(Excerpt from a dataset)
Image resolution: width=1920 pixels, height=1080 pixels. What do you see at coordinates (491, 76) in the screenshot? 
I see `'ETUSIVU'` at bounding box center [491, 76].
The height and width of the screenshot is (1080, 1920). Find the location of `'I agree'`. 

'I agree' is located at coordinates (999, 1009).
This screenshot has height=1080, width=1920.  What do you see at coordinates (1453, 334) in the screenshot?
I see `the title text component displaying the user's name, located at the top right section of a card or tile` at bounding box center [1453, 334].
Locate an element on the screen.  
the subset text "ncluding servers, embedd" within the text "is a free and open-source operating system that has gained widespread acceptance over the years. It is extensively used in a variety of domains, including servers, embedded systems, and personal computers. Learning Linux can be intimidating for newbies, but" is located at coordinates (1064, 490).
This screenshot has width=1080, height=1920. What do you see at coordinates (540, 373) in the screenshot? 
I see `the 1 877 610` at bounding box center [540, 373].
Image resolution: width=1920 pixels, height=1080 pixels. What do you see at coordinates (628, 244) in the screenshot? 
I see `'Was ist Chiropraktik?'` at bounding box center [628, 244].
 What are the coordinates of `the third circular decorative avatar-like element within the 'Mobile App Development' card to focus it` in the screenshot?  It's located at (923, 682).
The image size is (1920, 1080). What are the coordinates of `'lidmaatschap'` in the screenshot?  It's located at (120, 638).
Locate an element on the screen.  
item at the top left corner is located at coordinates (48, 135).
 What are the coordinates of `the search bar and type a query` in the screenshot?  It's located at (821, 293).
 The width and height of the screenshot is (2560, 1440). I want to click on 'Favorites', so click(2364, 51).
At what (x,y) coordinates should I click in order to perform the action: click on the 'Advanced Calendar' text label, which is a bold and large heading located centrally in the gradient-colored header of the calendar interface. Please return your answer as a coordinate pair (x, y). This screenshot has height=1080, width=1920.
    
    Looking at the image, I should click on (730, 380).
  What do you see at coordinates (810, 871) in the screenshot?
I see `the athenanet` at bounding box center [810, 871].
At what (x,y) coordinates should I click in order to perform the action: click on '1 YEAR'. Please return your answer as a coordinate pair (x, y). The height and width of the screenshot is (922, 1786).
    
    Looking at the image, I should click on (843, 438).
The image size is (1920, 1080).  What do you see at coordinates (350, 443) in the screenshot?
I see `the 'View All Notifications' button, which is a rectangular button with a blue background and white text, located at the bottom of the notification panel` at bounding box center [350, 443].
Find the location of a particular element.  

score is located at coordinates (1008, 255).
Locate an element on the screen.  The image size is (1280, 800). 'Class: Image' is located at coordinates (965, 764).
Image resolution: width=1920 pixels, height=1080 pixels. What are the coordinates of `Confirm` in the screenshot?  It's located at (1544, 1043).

The problem = Rewrite these records as a numbered list, skipping any blank lines.

Output =
1. Image resolution: width=1920 pixels, height=1080 pixels. What do you see at coordinates (491, 76) in the screenshot? 
2. I see `'ETUSIVU'` at bounding box center [491, 76].
3. The height and width of the screenshot is (1080, 1920). Find the location of `'I agree'`. 
4. 'I agree' is located at coordinates (999, 1009).
5. This screenshot has height=1080, width=1920.  What do you see at coordinates (1453, 334) in the screenshot?
6. I see `the title text component displaying the user's name, located at the top right section of a card or tile` at bounding box center [1453, 334].
7. Locate an element on the screen.  
8. the subset text "ncluding servers, embedd" within the text "is a free and open-source operating system that has gained widespread acceptance over the years. It is extensively used in a variety of domains, including servers, embedded systems, and personal computers. Learning Linux can be intimidating for newbies, but" is located at coordinates (1064, 490).
9. This screenshot has width=1080, height=1920. What do you see at coordinates (540, 373) in the screenshot? 
10. I see `the 1 877 610` at bounding box center [540, 373].
11. Image resolution: width=1920 pixels, height=1080 pixels. What do you see at coordinates (628, 244) in the screenshot? 
12. I see `'Was ist Chiropraktik?'` at bounding box center [628, 244].
13.  What are the coordinates of `the third circular decorative avatar-like element within the 'Mobile App Development' card to focus it` in the screenshot?  It's located at (923, 682).
14. The image size is (1920, 1080). What are the coordinates of `'lidmaatschap'` in the screenshot?  It's located at (120, 638).
15. Locate an element on the screen.  
16. item at the top left corner is located at coordinates (48, 135).
17.  What are the coordinates of `the search bar and type a query` in the screenshot?  It's located at (821, 293).
18.  The width and height of the screenshot is (2560, 1440). I want to click on 'Favorites', so click(2364, 51).
19. At what (x,y) coordinates should I click in order to perform the action: click on the 'Advanced Calendar' text label, which is a bold and large heading located centrally in the gradient-colored header of the calendar interface. Please return your answer as a coordinate pair (x, y). This screenshot has height=1080, width=1920.
20.     Looking at the image, I should click on (730, 380).
21.   What do you see at coordinates (810, 871) in the screenshot?
22. I see `the athenanet` at bounding box center [810, 871].
23. At what (x,y) coordinates should I click in order to perform the action: click on '1 YEAR'. Please return your answer as a coordinate pair (x, y). The height and width of the screenshot is (922, 1786).
24.     Looking at the image, I should click on (843, 438).
25. The image size is (1920, 1080).  What do you see at coordinates (350, 443) in the screenshot?
26. I see `the 'View All Notifications' button, which is a rectangular button with a blue background and white text, located at the bottom of the notification panel` at bounding box center [350, 443].
27. Find the location of a particular element.  
28. score is located at coordinates (1008, 255).
29. Locate an element on the screen.  The image size is (1280, 800). 'Class: Image' is located at coordinates (965, 764).
30. Image resolution: width=1920 pixels, height=1080 pixels. What are the coordinates of `Confirm` in the screenshot?  It's located at (1544, 1043).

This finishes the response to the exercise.